The Fair Trade Commission determined that the four banks had colluded by sharing LTV information and lowering the LTV ratio by about 10 percentage points, thereby restricting loan limits. For information exchange to be recognized as collusion, the banks must have benefited from the act. In reality, however, their interest income decreased. The Fair Trade Commission argued that by setting a lower LTV, banks reduced loan amounts but induced customers to take out additional unsecured loans, thereby earning extra interest income. However, consumers had the option to choose other financial institutions that offered higher LTVs. Above all, using unsecured loans was a voluntary decision by consumers; it is difficult to argue that banks forced them to do so.
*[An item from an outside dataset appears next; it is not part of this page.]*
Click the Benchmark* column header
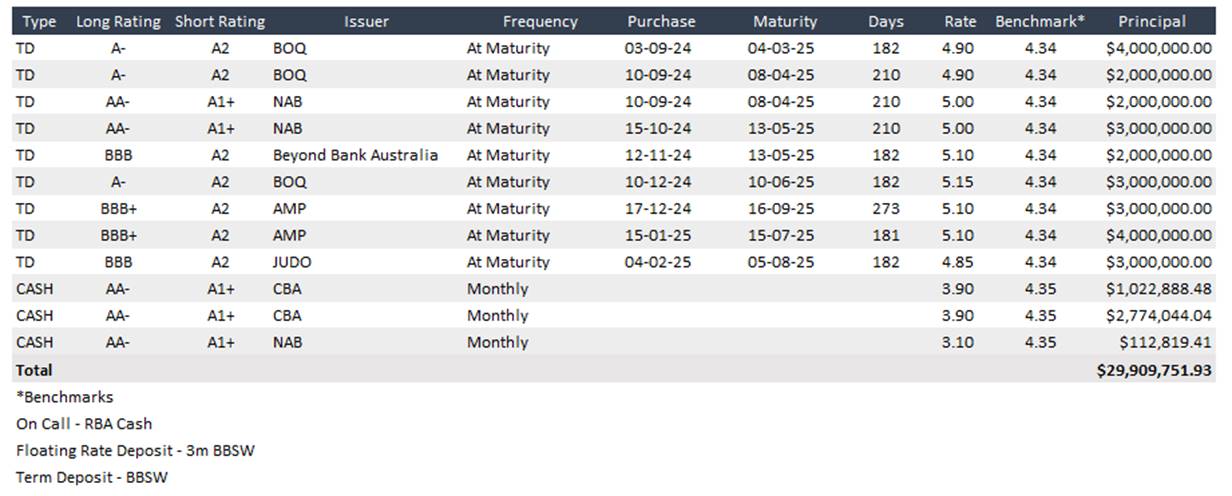The height and width of the screenshot is (496, 1232). click(1040, 21)
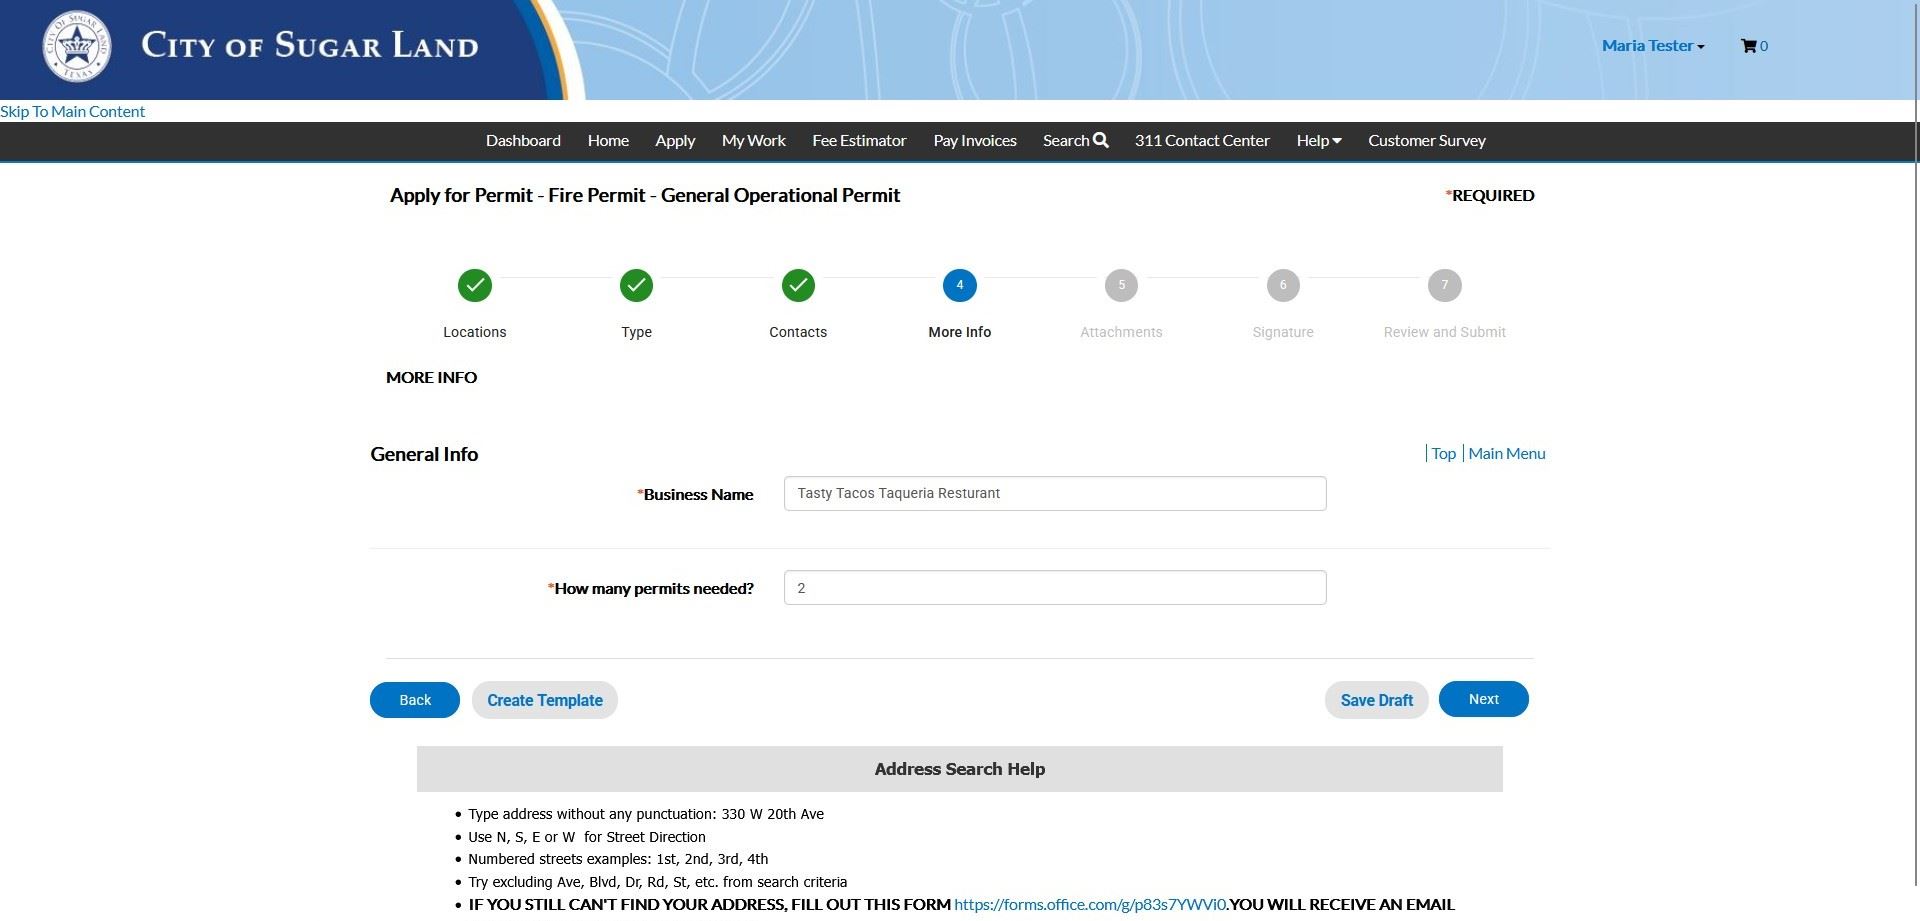The height and width of the screenshot is (921, 1920).
Task: Click the Business Name input field
Action: click(x=1055, y=494)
Even setting aside the Fair Trade Commission's excessive interpretation of collusion, the banks' sense of unfairness is understandable. The LTV ratio is a policy tool designed by the Financial Services Commission for macroprudential purposes and is supervised by the Financial Supervisory Service. In other words, LTV information itself should be regarded as a financial risk management tool. Moreover, considering that the financial authorities repeatedly summoned vice presidents of the banks to hold meetings on household debt management, the sharing of LTV information among banks is closer to a 'cooperative act' aimed at achieving the policy goal of managing household debt.
The Fair Trade Commission's decision is also out of step with global trends. The European Union, the United Kingdom, and Australia, for example, encourage the sharing of LTV information for consumer protection and risk management purposes. They view information sharing not as a means of restricting competition, but as a public good that benefits consumers. There is a saying, "A sword is most frightening when it remains in its sheath." We have already seen, in the case of the negotiable certificate of deposit (CD) interest rate, the negative impact on the market when the Fair Trade Commission, wielding such power, abuses it. Despite investigating for four years, the Fair Trade Commission ultimately found no evidence and cleared the case, but the costs of risk management and uncertainty during that period were borne entirely by the banks and consumers.
This latest penalty not only imposes a direct cost of 272 billion won on the four major banks, but also leaves a structural burden by requiring them to reflect approximately 1.632 trillion won in operational risk as risk-weighted assets (RWA) over the next ten years. If risk management activities for financial stability and consumer protection are retroactively defined as collusion at a time when the new administration is demanding both productive finance and qualitative management of household debt, banks will have no choice but to respond with more conservative business practices. Ultimately, these costs are likely to be passed on to consumers once again.
The sword that corrects the order of competition must not become a weapon that severs the lifeblood of the financial system. The Fair Trade Commission must carefully consider whether what truly needs protection is competition itself or the foundations and trust that make competition possible in the market.